Ja się zaczynam po prostu obawiać, że formuła komiksów superhero (tych masowych), zaczyna mi sie po prostu przejadać i przestaję znajdować w nich zainteresowanie. O ile pojedyncze historie - najczęściej te kanoniczne, bądź po prostu pop.......ne, czy dekonstruujące konwencję - wciąż wywołują u mnie szybsze bicie serca, o tyle kolejne eventy wywołują we mnie wyłącznie znużenie. Jeszcze całkiem niedawno łykałem jak pelikan każdą peleryniadę, dziś stosuję coraz ostrzejszą selekcję. Z tego tytułu AvX odpada. (...)
Też tak miewam. Ale mi przechodzi.
A AvX budzi moją sympatię (podobnie jak większość dużych wydarzeń) na marginesach, czyli w zeszytach, które kolekcyjne wydanie niestety omija.

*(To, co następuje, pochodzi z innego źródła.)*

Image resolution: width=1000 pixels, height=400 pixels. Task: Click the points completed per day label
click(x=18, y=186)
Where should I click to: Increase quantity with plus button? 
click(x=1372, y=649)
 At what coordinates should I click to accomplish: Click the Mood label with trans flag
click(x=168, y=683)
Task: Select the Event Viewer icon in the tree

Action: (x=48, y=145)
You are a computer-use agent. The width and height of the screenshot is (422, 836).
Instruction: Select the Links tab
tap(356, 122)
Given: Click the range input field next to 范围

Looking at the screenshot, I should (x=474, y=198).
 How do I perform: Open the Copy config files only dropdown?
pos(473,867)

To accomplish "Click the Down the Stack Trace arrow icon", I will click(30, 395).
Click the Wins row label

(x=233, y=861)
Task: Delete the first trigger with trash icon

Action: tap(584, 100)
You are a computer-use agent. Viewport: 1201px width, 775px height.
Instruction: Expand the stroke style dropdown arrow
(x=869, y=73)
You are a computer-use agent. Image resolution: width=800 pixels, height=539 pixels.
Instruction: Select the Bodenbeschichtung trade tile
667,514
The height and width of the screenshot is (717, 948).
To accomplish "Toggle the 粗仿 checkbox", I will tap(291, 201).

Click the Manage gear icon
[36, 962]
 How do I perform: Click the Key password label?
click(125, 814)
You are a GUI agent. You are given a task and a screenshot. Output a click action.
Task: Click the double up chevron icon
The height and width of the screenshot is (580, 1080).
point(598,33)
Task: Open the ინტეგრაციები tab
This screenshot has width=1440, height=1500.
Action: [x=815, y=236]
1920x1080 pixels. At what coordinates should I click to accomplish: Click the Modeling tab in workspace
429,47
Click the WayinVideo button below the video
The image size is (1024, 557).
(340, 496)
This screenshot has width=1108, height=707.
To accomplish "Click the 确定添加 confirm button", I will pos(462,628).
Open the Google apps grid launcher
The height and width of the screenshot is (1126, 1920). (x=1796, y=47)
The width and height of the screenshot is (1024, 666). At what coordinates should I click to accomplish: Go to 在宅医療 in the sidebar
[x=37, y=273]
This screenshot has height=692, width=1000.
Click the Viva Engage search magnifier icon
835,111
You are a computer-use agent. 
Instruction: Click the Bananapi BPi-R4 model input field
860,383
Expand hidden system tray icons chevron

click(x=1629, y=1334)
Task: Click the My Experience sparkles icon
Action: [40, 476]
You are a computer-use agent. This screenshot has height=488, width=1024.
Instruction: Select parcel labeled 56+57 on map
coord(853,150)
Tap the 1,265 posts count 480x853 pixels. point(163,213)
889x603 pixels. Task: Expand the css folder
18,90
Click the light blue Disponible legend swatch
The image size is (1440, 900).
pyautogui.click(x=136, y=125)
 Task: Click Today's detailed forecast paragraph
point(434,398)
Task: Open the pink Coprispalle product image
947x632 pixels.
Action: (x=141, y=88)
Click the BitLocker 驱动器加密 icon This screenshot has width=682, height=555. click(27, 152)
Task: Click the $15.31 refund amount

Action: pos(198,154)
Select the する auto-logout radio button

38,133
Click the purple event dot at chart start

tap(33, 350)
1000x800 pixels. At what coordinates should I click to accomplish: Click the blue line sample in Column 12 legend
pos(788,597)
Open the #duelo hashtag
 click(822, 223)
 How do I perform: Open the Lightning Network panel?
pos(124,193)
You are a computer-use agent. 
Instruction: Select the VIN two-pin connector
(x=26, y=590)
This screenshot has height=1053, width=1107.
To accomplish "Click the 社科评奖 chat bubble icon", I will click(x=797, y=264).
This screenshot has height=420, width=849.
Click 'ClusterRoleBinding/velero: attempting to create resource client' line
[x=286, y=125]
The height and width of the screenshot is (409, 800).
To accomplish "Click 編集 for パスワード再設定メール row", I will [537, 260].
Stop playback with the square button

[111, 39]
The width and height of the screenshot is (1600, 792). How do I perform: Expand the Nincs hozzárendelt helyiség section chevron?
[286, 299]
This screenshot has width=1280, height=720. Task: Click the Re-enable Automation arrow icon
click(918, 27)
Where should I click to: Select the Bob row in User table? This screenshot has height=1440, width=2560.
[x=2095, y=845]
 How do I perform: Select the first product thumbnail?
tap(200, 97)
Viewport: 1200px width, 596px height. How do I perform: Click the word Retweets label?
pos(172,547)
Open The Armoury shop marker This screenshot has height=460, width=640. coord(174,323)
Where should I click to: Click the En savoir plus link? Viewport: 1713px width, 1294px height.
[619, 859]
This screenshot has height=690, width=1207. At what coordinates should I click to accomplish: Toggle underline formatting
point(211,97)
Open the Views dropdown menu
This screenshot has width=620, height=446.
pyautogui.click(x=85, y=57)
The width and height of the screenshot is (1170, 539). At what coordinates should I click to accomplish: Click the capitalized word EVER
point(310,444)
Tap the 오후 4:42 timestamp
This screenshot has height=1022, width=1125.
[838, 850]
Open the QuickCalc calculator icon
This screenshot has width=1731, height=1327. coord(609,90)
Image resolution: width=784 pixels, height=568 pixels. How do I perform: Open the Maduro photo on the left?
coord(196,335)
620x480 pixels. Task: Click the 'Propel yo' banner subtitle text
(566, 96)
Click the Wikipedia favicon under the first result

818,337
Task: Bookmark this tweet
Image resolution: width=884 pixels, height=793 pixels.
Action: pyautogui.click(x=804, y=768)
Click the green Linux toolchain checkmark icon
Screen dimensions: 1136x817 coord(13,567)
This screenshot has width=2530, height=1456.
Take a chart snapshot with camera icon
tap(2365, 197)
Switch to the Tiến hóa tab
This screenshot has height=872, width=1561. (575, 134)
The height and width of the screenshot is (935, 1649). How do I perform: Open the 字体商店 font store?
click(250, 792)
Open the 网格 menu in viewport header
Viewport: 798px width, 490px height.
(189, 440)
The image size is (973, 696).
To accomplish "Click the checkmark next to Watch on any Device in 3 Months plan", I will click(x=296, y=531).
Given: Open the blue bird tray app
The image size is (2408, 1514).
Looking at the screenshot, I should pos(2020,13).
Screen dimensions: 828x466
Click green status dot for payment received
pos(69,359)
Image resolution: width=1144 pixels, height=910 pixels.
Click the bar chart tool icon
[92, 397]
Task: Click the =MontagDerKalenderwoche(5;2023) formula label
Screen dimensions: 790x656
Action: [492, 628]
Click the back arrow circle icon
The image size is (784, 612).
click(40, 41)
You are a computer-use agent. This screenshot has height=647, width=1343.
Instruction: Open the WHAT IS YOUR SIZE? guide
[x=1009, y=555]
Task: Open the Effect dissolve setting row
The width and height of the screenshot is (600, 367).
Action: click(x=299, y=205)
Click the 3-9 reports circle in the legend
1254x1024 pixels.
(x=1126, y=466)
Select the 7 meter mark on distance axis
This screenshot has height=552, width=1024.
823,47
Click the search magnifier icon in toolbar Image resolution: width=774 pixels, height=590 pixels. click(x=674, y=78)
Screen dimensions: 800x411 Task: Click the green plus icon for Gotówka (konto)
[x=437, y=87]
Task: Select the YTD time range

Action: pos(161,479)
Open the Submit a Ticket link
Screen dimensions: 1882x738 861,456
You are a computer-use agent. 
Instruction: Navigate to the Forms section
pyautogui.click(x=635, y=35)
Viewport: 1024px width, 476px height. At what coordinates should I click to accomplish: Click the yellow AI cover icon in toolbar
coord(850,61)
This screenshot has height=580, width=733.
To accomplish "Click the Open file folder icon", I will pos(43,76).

Przede wszystkim "Wolverine & the X-Men" i wybrane zeszyty napisane o Avengers przez Bendisa zasługują tu na uwagę, niektóre zresztą warte przeczytania i bez znajomości głównej serii. To, jak na przykład "W&X-men" 12 gra z "Avengers" 29, to jeden z powodów, dla których estetyczne zjawisko zwane superbohaterszczyzną ma we mnie niezmiennie oddanego czytelnika. Sprytnie w tym miejscu zmontowana historia nie przestaje się przez to rozłazić oczywiście w kilku innych, ale na tego rodzaju projekty patrzę w tej kwestii z umiarkowanym fanatyzmem. I po prostu cieszę się tym, co udaje się ugrać zaangażowanym w projekt twórcom, których lubię.
W głównej serii jest Romita Jr, który ma tu swoje momenty, a z tomu, który dziś trafił do kiosków, zeszyty #1 i #3 są czymś więcej niż tylko zwornikami dla wątków pobocznych. Pierwszy AvX: VS też jest sympatyczny. Potem już wiemy, w co gramy.
Posłowie szału nie robi. Z jakichś powodów jego autorzy upierają się, że "Wojna domowa" jest wydarzeniem z 2000 roku.